Desafios e esperanças:
- Um caminho insuspeitado de realismo e de esperança: Maria abre o Carmelo a um caminho insuspeitado. Não o que imaginamos. Estamos convencidos de que Maroa leva em si a novidade a novidade do Carmelo que está para nascer e já se está a gerar na sua maternidade no coração de cada um de nós se aceitarmos este salto de fé, este desafio de acreditar no anúncio do anjo a cada um de nós. Convidamos-vos a todos vós, irmãos e irmãs carmelitas, onde quer que estejais no mundo e nas circunstâncias em que agora viveis, em plena vitalidade ou doença, no caminho ou em momento de dificuldade ou crise, de força ou fraqueza, alegria ou tentação, a abrir-vos sem demora, com humildade, à graça deste momento, colocando nas mãos de Maria este nascimento de Deus na nossa terra.

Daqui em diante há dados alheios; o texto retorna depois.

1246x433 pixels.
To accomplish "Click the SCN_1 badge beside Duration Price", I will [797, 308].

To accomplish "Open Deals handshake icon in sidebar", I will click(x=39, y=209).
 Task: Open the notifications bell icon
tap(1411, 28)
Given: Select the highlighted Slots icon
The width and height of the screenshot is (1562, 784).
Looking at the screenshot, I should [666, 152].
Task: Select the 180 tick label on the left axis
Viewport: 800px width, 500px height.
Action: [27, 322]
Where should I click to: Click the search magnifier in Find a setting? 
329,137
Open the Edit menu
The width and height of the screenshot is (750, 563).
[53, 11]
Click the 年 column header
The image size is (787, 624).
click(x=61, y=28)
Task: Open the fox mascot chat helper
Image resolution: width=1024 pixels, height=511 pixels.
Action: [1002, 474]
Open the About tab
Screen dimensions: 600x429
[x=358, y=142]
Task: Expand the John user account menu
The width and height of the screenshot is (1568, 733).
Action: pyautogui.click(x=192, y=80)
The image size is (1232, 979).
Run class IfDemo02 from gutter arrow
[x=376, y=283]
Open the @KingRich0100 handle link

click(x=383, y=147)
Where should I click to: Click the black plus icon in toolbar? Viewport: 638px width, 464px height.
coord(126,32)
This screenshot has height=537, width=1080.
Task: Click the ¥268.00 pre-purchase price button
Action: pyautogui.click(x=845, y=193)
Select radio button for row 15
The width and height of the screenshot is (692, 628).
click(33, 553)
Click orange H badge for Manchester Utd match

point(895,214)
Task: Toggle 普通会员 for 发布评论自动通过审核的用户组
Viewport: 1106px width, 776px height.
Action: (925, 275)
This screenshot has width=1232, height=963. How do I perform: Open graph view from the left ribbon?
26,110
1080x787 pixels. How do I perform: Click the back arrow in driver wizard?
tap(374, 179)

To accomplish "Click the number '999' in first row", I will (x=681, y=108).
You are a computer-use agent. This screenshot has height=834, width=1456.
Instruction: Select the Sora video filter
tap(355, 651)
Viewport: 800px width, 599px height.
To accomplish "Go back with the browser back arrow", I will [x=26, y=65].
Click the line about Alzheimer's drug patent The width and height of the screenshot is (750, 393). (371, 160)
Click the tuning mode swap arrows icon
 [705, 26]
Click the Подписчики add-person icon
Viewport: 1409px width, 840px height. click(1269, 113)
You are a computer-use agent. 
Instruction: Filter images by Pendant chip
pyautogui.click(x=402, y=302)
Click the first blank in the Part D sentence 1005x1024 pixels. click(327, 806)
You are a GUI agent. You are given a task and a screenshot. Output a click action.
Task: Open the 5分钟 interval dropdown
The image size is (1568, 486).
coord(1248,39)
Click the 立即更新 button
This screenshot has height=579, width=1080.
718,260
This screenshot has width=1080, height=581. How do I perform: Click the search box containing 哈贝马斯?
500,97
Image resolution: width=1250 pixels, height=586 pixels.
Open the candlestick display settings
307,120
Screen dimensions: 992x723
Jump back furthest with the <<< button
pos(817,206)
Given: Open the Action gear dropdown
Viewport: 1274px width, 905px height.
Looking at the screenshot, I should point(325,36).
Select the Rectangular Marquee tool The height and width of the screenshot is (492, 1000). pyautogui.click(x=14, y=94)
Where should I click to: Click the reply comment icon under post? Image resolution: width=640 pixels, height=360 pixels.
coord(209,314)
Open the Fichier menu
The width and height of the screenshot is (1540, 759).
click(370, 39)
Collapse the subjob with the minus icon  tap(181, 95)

- Cantar o Magnificat. Exortamos-vos a fazer deste momento da história um Magnificat, testemunhando a fecundidade do Espírito também nas dificuldades e na noite, nas guerras e nas perseguições, para educarmos os nossos olhos e os nossos corações para, imitando aquela pequena nuvem do Carmelo, acreditarmos firmemente que este tempo de aparente seca trará a chuva que Deus nos quer dar. Sede homens e mulheres de fé ousada, realistas e esperançosos, positivos.
- Como no Pentecostes, hoje o Espírito chama-nos a rezar na comunhão e na diversidade, que funda a comunidade e a Igreja juntamente com ela, nossa mãe e irmã. Num mundo ameaçado pela divisão e pelo confronto, pelo descarte e pela exclusão, Maria, mãe e irmã, recorda-nos a oração sacerdotal: “que todos sejamos um” para que o mundo acredite. Semeadores de comunhão com Maria.
Enviamos-vos em Maria e por Maria, neste dia, o nosso abraço, proximidade e bênção, a toda a grande família carmelita: O.Carm. – OCD.
Feliz solenidade de Nossa Senhora do Carmo!